2.8 Simulation studies

We conducted simulations to showcase the efficiency and utility of our method. We leveraged resources from the UK Biobank [1]. Specifically, we first retained 353,606 White British ancestry participants by excluding one individual from each pair of closely related individuals (who had a 3rd degree or closer relationship). We then retrieved the genotypes of these individuals based on 271,699 SNPs which had a minor allele frequency ≥ 0.001 and an imputation quality score ≥ 0.6 on chromosome 22. Next, we sampled 50 causal SNPs with a two-fold relative enrichment amongst SNPs that were annotated as “conserved sequences” [23], “DNase I hypersensitive sites” (DHS) [24], “non-synonymous” [25], or that overlapped with histone marks H3K27ac [26] or H3K4me3 [24]. We used the GCTA GWAS simulation pipeline [27] to simulate a continuous trait with a per-chromosome heritability of 0.01. We tested the association between each SNP and this simulated trait, and obtained GWAS summary statistics using the fastGWA software [28]. This process was replicated 22 times to imitate a GWAS. We obtained LD information calculated using the UK Biobank participants from https://alkesgroup.broadinstitute.org/UKBB_LD/ [16]. These LD matrices were generated for genome-wide SNPs binned into sliding windows of 3 Mb where two neighboring windows had a 2-Mb over-lap.

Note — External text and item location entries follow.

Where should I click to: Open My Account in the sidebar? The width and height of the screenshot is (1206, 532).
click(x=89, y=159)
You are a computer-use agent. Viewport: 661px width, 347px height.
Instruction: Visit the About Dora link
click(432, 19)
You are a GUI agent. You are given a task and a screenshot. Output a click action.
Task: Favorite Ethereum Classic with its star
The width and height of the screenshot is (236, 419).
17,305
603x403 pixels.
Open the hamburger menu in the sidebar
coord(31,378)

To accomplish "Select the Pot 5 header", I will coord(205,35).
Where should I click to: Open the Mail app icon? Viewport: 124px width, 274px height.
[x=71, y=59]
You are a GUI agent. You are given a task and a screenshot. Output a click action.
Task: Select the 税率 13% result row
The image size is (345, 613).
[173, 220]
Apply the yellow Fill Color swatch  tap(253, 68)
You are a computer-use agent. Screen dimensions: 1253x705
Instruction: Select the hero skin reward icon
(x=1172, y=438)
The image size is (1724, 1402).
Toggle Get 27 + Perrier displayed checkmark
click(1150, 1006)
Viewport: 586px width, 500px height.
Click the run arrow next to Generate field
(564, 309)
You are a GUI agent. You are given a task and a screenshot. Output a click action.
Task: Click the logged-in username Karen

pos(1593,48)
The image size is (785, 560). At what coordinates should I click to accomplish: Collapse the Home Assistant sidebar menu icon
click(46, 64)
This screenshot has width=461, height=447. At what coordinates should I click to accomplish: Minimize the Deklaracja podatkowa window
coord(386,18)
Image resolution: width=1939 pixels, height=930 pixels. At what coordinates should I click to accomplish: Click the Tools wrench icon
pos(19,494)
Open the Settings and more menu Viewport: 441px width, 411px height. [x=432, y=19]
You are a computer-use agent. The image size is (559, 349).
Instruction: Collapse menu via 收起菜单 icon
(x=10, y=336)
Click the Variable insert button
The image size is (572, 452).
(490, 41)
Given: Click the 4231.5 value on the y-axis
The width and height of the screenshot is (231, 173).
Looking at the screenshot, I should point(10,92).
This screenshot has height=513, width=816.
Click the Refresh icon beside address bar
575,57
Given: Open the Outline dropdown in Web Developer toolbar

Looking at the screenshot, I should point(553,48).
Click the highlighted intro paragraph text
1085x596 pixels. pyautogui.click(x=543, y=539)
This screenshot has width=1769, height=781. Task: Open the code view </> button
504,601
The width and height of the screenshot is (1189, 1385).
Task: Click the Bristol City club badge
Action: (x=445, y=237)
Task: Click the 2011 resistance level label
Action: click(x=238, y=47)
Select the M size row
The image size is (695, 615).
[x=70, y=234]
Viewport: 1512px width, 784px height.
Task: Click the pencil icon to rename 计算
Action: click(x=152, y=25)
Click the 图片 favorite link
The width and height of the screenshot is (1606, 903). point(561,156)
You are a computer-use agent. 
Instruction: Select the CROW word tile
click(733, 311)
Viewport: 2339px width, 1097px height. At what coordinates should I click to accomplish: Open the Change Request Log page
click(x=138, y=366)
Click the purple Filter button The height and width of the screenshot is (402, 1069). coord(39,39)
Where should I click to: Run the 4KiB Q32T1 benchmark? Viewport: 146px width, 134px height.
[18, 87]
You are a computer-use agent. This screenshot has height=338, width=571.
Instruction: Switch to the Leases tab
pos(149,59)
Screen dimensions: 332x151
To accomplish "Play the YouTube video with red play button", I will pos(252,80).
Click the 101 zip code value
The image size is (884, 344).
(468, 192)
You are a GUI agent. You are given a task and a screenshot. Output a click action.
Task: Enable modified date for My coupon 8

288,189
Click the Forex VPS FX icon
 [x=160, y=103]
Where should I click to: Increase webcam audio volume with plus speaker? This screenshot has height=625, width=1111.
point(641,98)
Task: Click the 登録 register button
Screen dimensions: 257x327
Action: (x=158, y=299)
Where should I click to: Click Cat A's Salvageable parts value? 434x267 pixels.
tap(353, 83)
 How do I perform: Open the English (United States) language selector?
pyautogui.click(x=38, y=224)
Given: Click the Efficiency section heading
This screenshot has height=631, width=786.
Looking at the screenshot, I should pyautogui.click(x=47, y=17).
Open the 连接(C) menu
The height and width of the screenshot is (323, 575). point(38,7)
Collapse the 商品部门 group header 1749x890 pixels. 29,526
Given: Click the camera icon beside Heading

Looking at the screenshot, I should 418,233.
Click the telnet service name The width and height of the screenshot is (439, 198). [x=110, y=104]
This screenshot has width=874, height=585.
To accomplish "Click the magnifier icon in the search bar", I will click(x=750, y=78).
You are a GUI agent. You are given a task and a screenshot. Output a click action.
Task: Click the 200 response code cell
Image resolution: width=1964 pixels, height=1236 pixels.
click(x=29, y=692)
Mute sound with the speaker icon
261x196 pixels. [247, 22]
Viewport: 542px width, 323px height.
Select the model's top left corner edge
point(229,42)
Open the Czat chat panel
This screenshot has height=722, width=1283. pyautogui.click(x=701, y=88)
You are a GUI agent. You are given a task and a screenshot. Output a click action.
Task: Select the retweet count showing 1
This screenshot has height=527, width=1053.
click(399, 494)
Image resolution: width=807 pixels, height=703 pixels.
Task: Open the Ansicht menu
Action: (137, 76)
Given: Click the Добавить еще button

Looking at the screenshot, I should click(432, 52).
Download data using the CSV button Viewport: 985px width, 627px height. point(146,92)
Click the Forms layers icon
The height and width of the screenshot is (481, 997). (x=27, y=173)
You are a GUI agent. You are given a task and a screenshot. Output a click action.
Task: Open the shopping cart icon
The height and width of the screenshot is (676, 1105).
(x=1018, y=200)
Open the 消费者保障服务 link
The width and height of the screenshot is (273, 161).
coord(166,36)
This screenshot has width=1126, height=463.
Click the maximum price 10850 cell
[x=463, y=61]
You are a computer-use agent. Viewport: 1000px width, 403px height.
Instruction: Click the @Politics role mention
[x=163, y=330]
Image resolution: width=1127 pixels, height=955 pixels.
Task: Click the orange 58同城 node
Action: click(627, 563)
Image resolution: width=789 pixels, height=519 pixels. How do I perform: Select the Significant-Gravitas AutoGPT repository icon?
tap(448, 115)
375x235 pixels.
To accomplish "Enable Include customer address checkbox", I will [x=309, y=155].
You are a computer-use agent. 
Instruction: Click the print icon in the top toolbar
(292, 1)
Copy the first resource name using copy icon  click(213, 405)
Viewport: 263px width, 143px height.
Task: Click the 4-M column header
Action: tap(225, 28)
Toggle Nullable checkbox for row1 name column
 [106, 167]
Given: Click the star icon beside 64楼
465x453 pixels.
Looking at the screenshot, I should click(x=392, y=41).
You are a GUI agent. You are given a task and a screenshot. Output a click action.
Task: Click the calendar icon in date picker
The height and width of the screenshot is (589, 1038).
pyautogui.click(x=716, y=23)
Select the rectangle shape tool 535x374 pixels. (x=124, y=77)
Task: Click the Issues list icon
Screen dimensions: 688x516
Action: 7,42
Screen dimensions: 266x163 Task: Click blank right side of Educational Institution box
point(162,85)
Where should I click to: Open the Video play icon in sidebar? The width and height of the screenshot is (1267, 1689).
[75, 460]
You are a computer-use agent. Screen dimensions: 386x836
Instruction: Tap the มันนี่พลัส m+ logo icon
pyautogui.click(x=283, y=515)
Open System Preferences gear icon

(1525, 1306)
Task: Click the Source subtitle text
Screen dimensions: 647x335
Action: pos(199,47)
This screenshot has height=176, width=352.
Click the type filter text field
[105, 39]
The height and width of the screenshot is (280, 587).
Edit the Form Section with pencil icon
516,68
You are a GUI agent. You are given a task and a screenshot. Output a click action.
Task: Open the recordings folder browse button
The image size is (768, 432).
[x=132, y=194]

We applied SparsePro to the GWAS summary statistics with the above LD information, and iterated over all sliding windows, first without any functional annotation information. We denoted the fine-mapping results as “SparsePro-”. Next, we aggregated the results from all 22 replications to estimate the relative enrichment for ten binary functional annotations. In addition to the five annotations simulated to be enriched of causal SNPs, we also included five annotations without enrichment: “actively transcribed regions” [29], “transcription start sites” [29], “promoter regions” [30], “5’-untranslated regions” [25], and “3’-untranslated regions” [25].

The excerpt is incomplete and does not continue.